Wiedzieliśmy, że te wybory parlamentarne będą bezprecedensowe i historyczne. Wiedzieliśmy, że po 7 lipca 2024 r. nic już nie będzie takie samo. Nie myliliśmy się.
.Myśleliśmy, że „front republikański” jest martwy i pogrzebany, że Rassemblement National został ostatecznie zdediabolizowany, a Francuzi są całkowicie zirytowani 50 latami socjalizmu i masowej imigracji.
Odporność prostackiej antyfaszystowskiej retoryki zaskoczyła nas wszystkich. Podejrzewaliśmy, że centrowy obóz Emmanuela Macrona i lewicowy blok Jean-Luca Mélenchona zrobią wszystko, co w ich mocy, aby ożywić ducha „no pasarán!”, ale ten slogan wydawał się tak przestarzały po ponad 20 latach intensywnego i obraźliwego używania, że Francuzi byli już na niego odporni.
Oczekiwaliśmy, że centrowy elektorat i emeryci przestraszą się wenezuelskiego i imigracyjnego programu Nowego Frontu Ludowego i odmówią poparcia dwuznaczności lewicy w odniesieniu do Hamasu i „przedmiejskiego” antysemityzmu, który rośnie we Francji.
Wyobrażaliśmy sobie, że Francja jest głęboko prawicowa i że zwolennicy wstrzymania się od głosu wykorzystają historyczną okazję, jaką im przedstawiono, aby wygrać pierwszą próbę zjednoczenia prawicy. Jednak to właśnie zjednoczenie lewicy i centrum zdecydowali się wysunąć na prowadzenie.

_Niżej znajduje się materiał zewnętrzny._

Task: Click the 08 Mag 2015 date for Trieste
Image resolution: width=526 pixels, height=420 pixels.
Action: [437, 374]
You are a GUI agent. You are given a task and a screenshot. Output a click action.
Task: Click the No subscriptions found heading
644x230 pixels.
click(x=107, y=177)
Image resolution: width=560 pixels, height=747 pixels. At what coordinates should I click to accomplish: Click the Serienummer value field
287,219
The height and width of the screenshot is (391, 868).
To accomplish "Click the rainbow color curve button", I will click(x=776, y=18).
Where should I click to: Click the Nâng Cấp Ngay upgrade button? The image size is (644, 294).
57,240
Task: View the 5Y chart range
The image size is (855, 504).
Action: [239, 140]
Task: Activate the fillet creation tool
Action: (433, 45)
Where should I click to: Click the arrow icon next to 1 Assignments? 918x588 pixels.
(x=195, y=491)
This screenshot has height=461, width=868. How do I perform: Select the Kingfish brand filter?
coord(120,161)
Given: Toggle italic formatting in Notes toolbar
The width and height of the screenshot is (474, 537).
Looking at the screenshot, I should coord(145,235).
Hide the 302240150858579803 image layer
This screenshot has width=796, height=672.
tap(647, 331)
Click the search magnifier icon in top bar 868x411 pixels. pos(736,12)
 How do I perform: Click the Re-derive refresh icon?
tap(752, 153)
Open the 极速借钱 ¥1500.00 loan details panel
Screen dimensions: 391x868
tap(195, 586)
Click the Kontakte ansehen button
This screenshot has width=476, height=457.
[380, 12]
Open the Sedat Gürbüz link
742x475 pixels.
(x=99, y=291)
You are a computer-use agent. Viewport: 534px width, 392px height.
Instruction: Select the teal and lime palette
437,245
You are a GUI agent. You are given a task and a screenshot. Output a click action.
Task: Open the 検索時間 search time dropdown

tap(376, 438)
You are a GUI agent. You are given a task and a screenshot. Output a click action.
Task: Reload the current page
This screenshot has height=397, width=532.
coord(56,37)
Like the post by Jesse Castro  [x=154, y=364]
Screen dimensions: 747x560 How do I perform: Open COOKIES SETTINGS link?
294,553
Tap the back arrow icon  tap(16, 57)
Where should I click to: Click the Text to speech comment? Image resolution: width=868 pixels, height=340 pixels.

Zakład prezydenta Macrona przybrał zaskakujący obrót. Rassemblement National (w sojuszu z Érikiem Ciottim) – niektóre sondaże przewidywały, że może on uzyskać bezwzględną większość na kilka dni przed pierwszą turą – ostatecznie uzyskał zaledwie 143 mandaty (w tym 18 dla republikańskich dezerterów), zajmując trzecie miejsce za Nouveau Front Populaire (182 mandaty) i blokiem centrowym (165). Nawet Republikanie, którzy odmówili sojuszu z RN, utrzymali się na dobrej pozycji z 66 mandatami.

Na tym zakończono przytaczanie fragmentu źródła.